A nova Lei de Abuso de Autoridade, sancionada no início de setembro (Lei 13.869), é resultado de dois anos de debates no Congresso Nacional. Esse tempo não foi suficiente para dispersar as polêmicas em torno do tema. O texto enviado pelo Congresso ao presidente Jair Bolsonaro foi amplamente vetado, mas parte significativa das supressões acabaram sendo derrubadas pelos parlamentares em meio a disputas acaloradas. A versão final da lei, prestes a ser publicada, segue, portanto, sem ser ponto pacífico entre os parlamentares.

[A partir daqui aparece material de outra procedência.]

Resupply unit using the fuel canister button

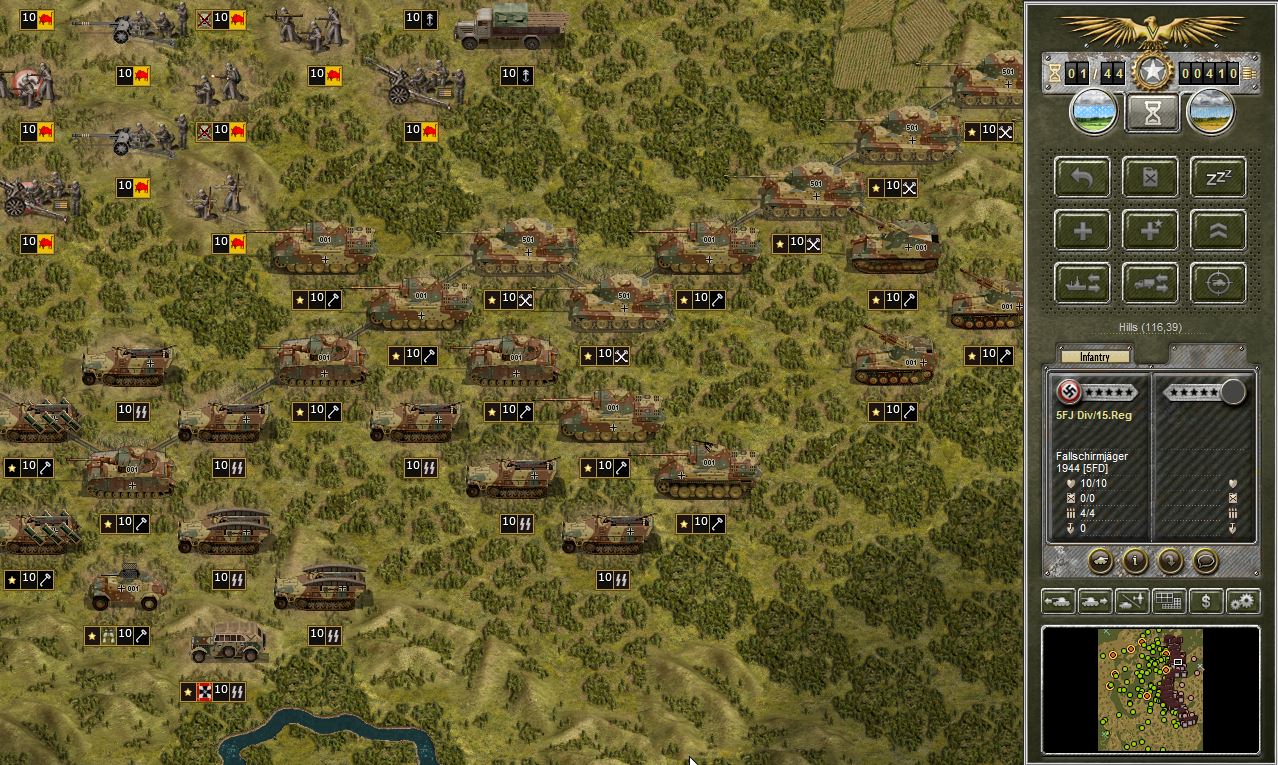pos(1151,178)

A análise dos vetos ocorreu na última terça-feira (24), em sessão do Congresso convocada apenas na véspera. Das 53 condutas definidas pela lei como abusos de autoridade, 23 haviam sido vetadas pelo presidente. Dessas 23, porém, 15 acabaram restauradas ao texto, com a derrubada dos vetos. Como a lei tem origem num projeto de iniciativa do Senado, foram os senadores que votaram primeiro e deram o tom da discussão. Um grupo de 34 parlamentares, que havia divulgado um manifesto defendendo o veto integral da nova lei, trabalhou para preservar as intervenções presidenciais. Como são necessários pelo menos 41 votos para a derrubada de um veto, isso evidenciou a divisão do Senado em relação ao tema.

Senadores de Arolde Oliveira, Alvaro Dias, Oriovisto Guimarães e Major Olimpio divulgaram manifesto com críticas ao projeto contra o abuso de autoridade (foto: Leopoldo Silva/Agência Senado)

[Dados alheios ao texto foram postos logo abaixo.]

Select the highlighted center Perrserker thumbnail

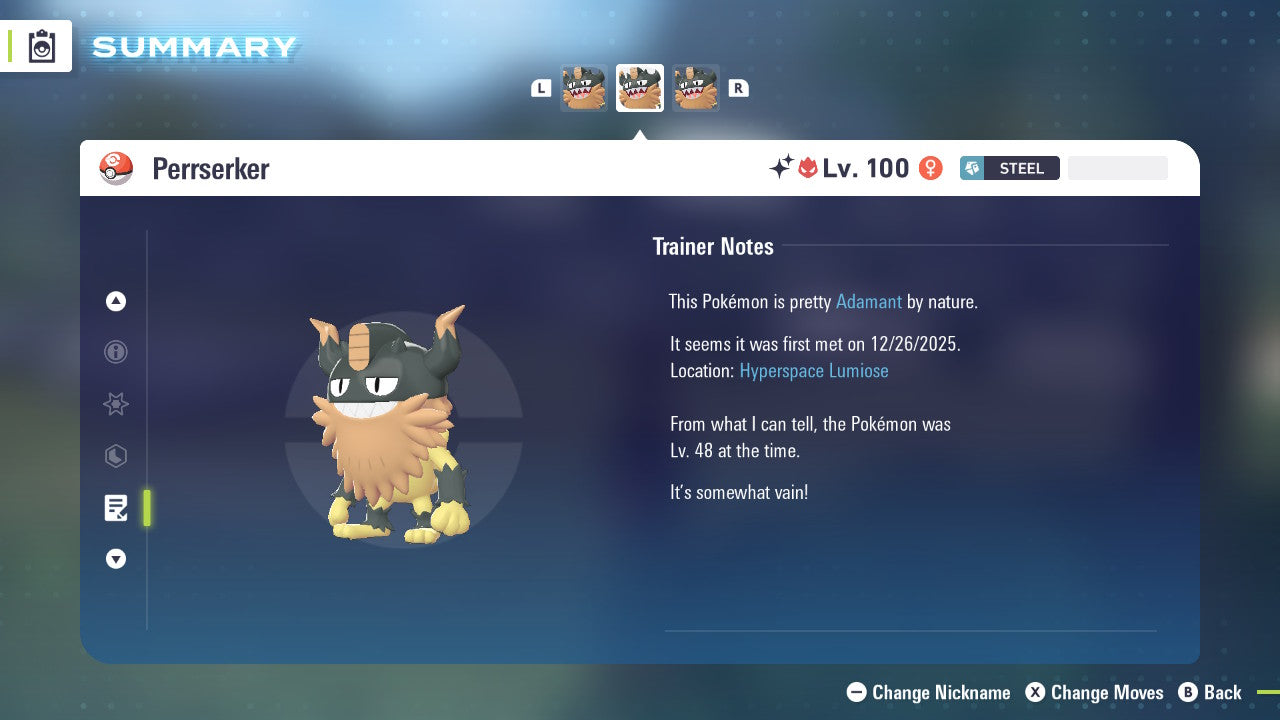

Vale observar que o Senado atravessou uma mudança radical na sua composição entre a aprovação do projeto, em 2017, e o momento atual. Dos 81 senadores de hoje, 49 não tinham mandato naquele ano. Isso pode ajudar a explicar por que a Casa agora se encontra tão dividida em relação a uma lei que ela mesma aprovou com maioria significativa. Dos 54 senadores que deram aval ao projeto, 34 não estão mais no Senado — 63% dos que votaram “sim”.

Quem encabeçou a oposição à lei foi o senador Oriovisto Guimarães (Podemos-PR), articulador do manifesto pelo veto integral. Para ele, a lei nasceu como uma reação à Operação Lava Jato, tendo sido impulsionada por políticos que estavam na mira de processos judiciais. O senador destacou a renovação que se deu no Parlamento, desde que a Lava Jato surgiu, e afirmou que isso deveria levar a uma nova discussão do tema.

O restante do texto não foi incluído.